I came to the UK from Pakistan in 2005 to study. After my postgraduate degree, I worked in property-related fields before starting my first business, Apex Housing Solutions. We sublet properties to councils who needed temporary accommodation for people on benefits – and through that I began to understood the far-reaching implications of the UK housing shortage – especially that of affordable housing.


At the time, I was looking for an office to rent and found one in Camden, where part of the building and the freehold were also for sale. This building was one storey lower than those on either side, and I could see the potential to add something on top. I found out that if we used offsite manufacturing, the actual installation would be pretty quick, so secured planning permission swiftly to build a penthouse apartment. That was the start of Apex Airspace.
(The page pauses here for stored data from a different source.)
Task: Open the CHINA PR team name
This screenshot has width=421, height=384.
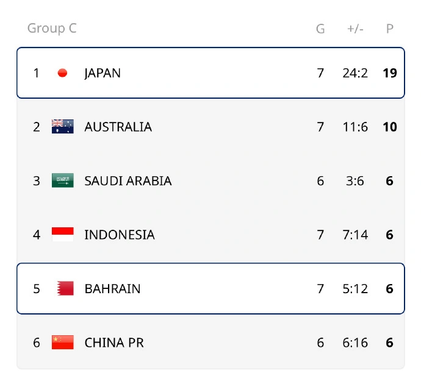Action: click(114, 343)
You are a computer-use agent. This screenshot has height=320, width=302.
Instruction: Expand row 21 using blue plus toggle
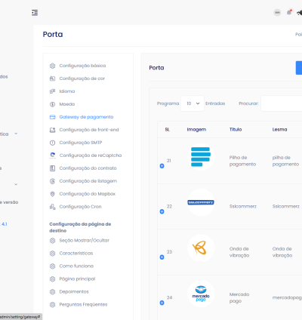click(162, 166)
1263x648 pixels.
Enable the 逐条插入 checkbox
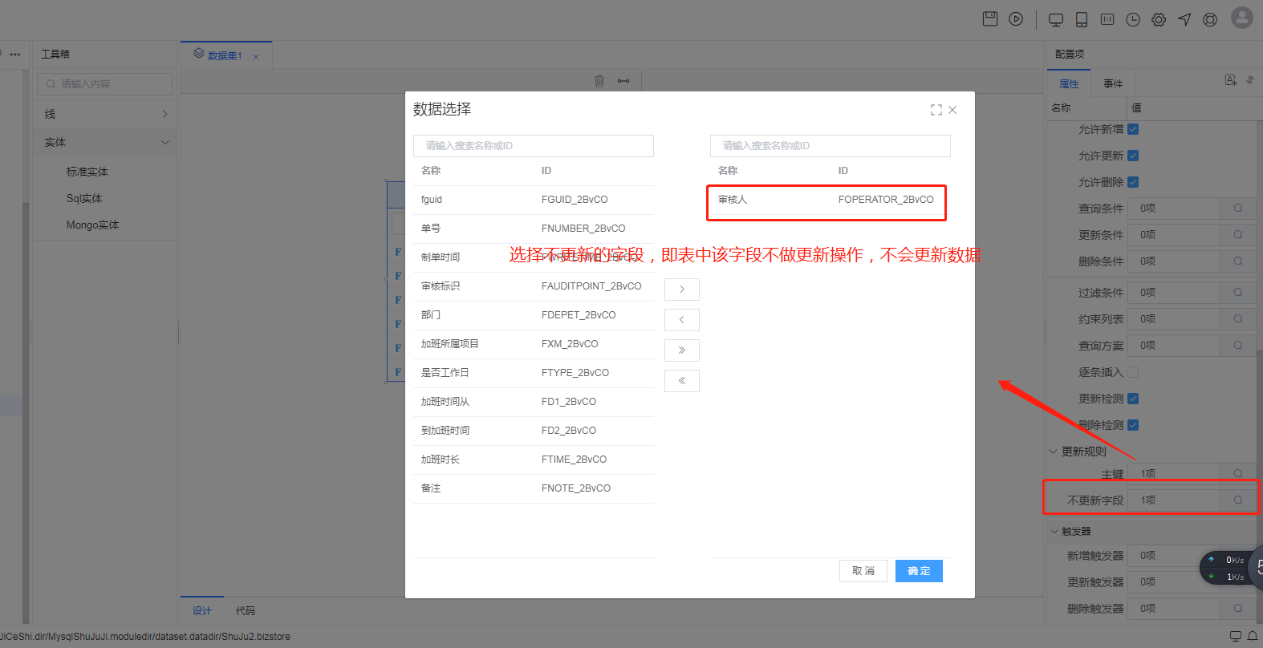1133,372
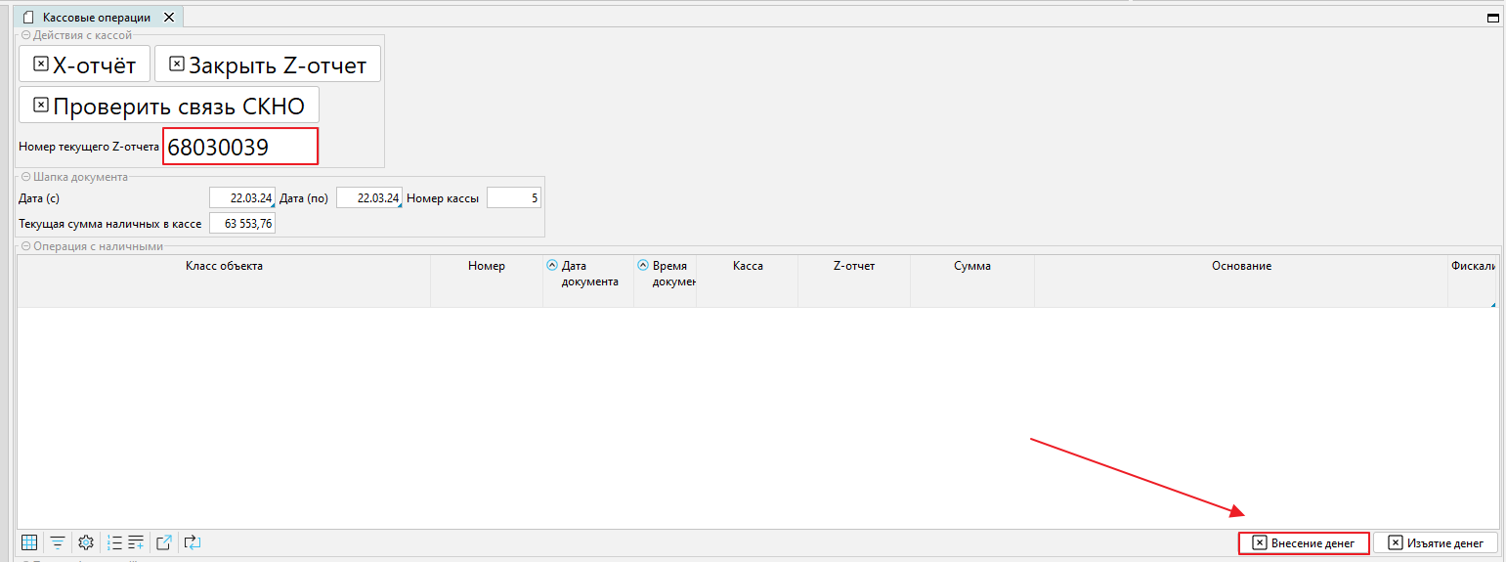Click the numbered list icon

pos(114,542)
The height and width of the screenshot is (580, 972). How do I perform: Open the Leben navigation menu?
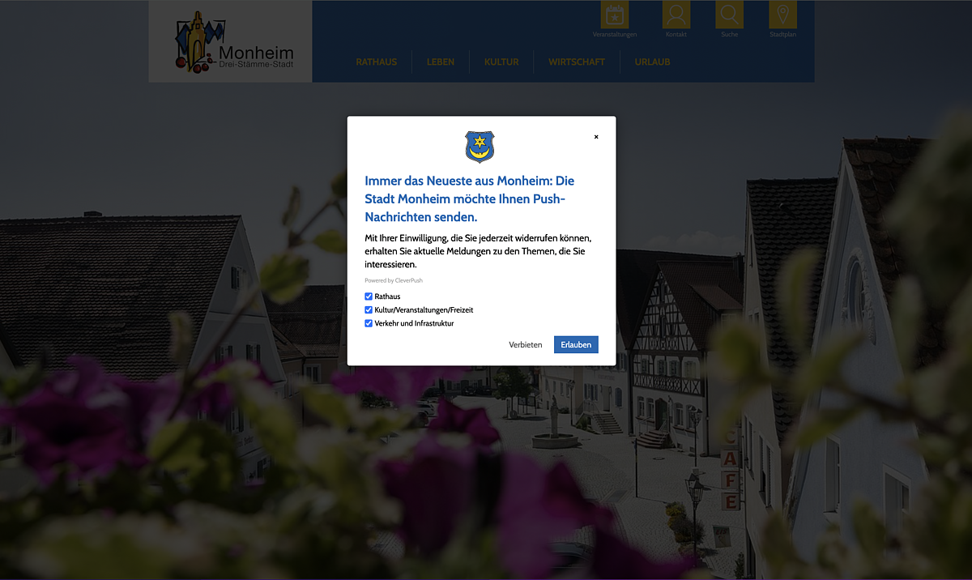tap(441, 62)
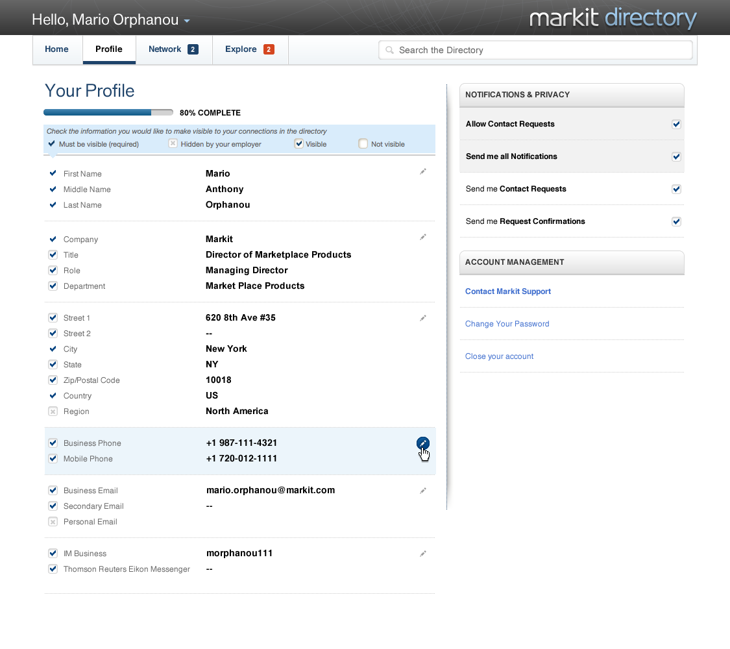
Task: Click the highlighted edit icon for Business Phone
Action: tap(423, 443)
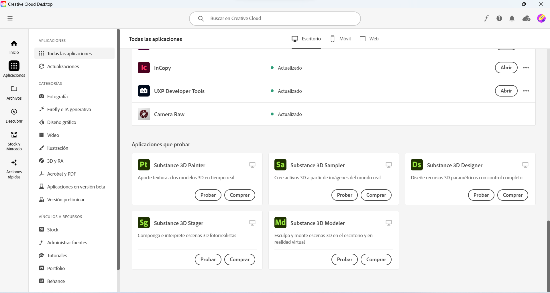Screen dimensions: 550x293
Task: Open the help question mark icon
Action: (499, 18)
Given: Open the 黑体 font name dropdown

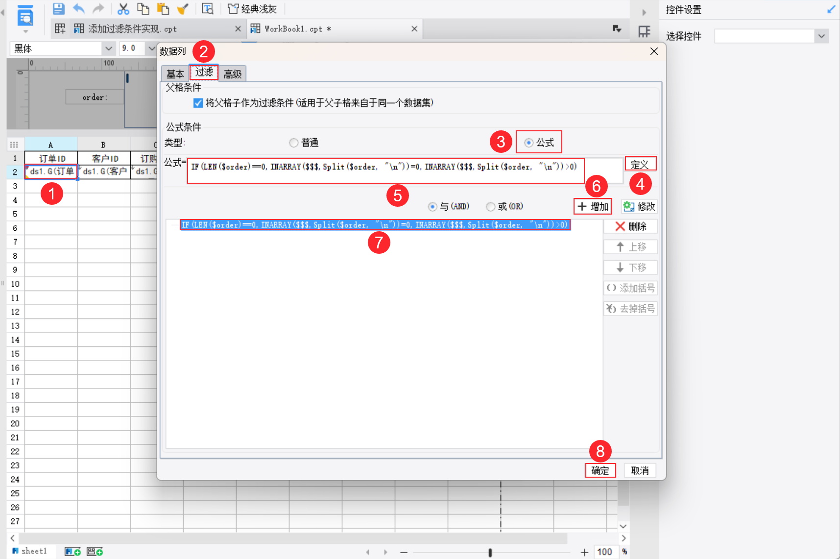Looking at the screenshot, I should (108, 49).
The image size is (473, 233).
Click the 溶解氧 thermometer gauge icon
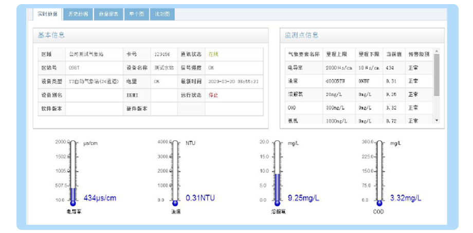pos(277,173)
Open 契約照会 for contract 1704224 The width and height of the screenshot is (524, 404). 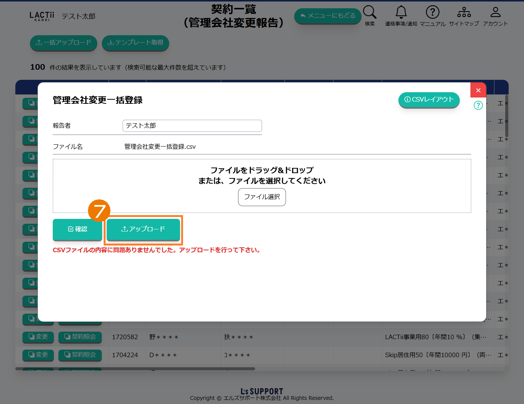[x=80, y=355]
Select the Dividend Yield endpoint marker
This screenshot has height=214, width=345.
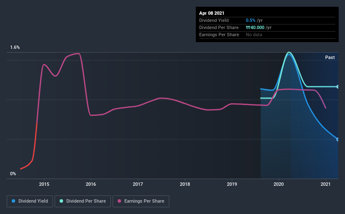338,139
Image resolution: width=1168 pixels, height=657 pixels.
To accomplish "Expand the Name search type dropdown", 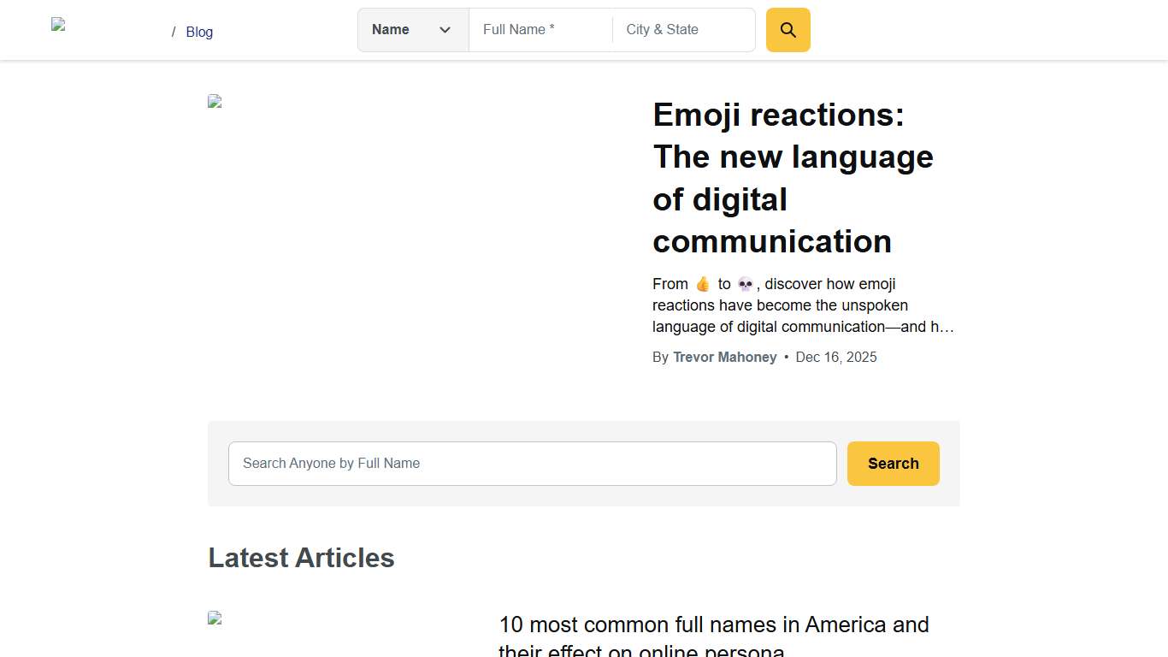I will pos(412,30).
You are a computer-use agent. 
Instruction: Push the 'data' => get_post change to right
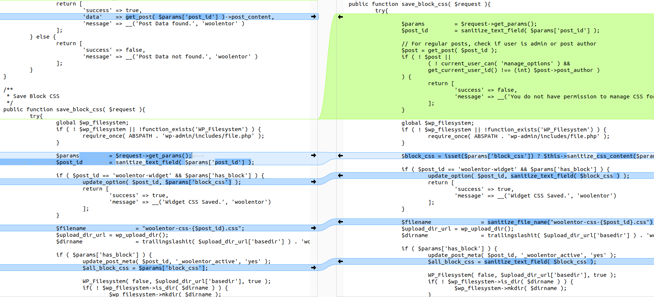pos(313,17)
The first apartment arrived on the back of lorries in September 2014: four modules, around 1,200 square feet in total. These were lifted onto the roof by crane, and the main structure was built within a day – kitchen, bathrooms, flooring and a ceiling – and no scaffolding was involved. In the end, the whole process took few weeks from start to finish.


There are a lot of roofs in London which have the potential to be extended, but there has been a perception that building on them wouldn’t be convenient for leaseholders. In the absence of modular construction, they haven’t really been seen as viable for development,but by developing them in this way you can unlock their potential across the city without encroaching on any greenbelt land.


Arshad Bhatti
Arshad Bhatti

We’re radical in saying we’re going to build in factories and on roofs, and use a different sequencing of professionals in the process.


In 99% of cases, a building’s roof is not used for any purpose other than perhaps putting plants on. We researched the potential of airspace and had an architectural practice look at every roof where planning permission could be achieved in Camden – it concluded that approximately 2,400 units could be built in Camden. Using different data sets to extrapolate that figure showed potential for 180,000 new homes across London alone. That would go some way to addressing the housing shortage, don’t you think?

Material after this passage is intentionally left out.